— start Provided material —

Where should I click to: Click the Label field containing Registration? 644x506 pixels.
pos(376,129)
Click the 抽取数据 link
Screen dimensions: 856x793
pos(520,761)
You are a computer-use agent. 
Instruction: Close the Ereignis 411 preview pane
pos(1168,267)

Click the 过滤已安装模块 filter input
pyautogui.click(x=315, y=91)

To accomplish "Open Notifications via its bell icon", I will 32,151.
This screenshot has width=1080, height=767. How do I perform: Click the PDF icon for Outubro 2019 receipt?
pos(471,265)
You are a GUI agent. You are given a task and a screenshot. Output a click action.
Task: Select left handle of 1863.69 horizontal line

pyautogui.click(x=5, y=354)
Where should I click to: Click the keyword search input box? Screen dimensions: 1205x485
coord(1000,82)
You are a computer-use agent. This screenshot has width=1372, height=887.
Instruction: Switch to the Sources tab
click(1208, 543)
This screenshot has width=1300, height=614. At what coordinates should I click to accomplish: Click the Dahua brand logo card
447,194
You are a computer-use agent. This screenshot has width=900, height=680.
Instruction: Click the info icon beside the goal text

— end Provided material —

> _Problem description_: Can you set out every line of the records above as a numbered list, leaving out the blank lines?

> _Full solution_:
1. Where should I click to: Click the Label field containing Registration? 644x506 pixels.
2. pos(376,129)
3. Click the 抽取数据 link
4. Screen dimensions: 856x793
5. pos(520,761)
6. You are a computer-use agent. 
7. Instruction: Close the Ereignis 411 preview pane
8. pos(1168,267)
9. Click the 过滤已安装模块 filter input
10. pyautogui.click(x=315, y=91)
11. To accomplish "Open Notifications via its bell icon", I will 32,151.
12. This screenshot has width=1080, height=767. How do I perform: Click the PDF icon for Outubro 2019 receipt?
13. pos(471,265)
14. You are a GUI agent. You are given a task and a screenshot. Output a click action.
15. Task: Select left handle of 1863.69 horizontal line
16. pyautogui.click(x=5, y=354)
17. Where should I click to: Click the keyword search input box? Screen dimensions: 1205x485
18. coord(1000,82)
19. You are a computer-use agent. This screenshot has width=1372, height=887.
20. Instruction: Switch to the Sources tab
21. click(1208, 543)
22. This screenshot has width=1300, height=614. At what coordinates should I click to accomplish: Click the Dahua brand logo card
23. 447,194
24. You are a computer-use agent. This screenshot has width=900, height=680.
25. Instruction: Click the info icon beside the goal text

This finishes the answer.